Technical information
- Licensing authority: FCC
- Facility ID: 29343
- Class: D
- Power: 1,000 watts day 80 watts night
- Transmitter coordinates: 32°29′6.00″N 86°12′25.00″W﻿ / ﻿32.4850000°N 86.2069444°W
- Translator: 95.5 W238CE (Montgomery)

Links
- Public license information: Public file; LMS;
- Webcast: Listen Live Listen Live via TuneIn
- Website: wrbzradio.com

= WRBZ =

Radio station in Wetumpka–Montgomery, Alabama

WRBZ (1250 AM) is an American radio station licensed to serve the community of Wetumpka, Alabama. The station is owned by Terry Barber, through licensee TBE, LLC.

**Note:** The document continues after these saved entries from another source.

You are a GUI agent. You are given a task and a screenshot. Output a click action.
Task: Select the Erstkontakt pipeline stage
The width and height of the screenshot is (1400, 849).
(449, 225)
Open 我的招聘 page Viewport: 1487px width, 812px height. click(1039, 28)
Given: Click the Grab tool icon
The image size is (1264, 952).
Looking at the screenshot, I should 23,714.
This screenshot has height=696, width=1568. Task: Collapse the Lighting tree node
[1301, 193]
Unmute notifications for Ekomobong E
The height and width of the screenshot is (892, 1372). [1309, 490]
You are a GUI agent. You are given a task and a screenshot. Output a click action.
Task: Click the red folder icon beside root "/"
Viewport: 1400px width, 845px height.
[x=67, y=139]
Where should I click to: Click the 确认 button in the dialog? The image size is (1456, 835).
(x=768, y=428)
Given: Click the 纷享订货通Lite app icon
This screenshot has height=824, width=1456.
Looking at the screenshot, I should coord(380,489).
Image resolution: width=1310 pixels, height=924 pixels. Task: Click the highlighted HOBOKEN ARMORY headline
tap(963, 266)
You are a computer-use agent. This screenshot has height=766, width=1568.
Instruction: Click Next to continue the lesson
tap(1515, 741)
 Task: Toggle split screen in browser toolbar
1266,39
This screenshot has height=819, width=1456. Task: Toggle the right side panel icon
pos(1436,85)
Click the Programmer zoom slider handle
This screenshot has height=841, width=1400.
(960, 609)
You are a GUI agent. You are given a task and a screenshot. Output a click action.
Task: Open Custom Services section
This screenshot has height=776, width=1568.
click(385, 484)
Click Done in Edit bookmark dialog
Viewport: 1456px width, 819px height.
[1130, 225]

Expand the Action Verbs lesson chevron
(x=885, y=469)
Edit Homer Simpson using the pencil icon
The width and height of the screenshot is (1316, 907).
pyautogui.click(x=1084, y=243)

WRBZ broadcasts a Spanish language format branded as "95.5 La Voz" serving the Montgomery, Alabama, area. The FM frequency in the branding is for FM translator W238CE 95.5 FM Montgomery.

Originally licensed as "WETU", the station was assigned call sign "WAPZ" by the Federal Communications Commission (FCC) on January 1, 1985. The station was assigned the current "WRBZ" call letters by the FCC on March 15, 2011.

In March 2023 WRBZ changed their format from classic hits to a Spanish-language format, branded as "95.5 La Voz".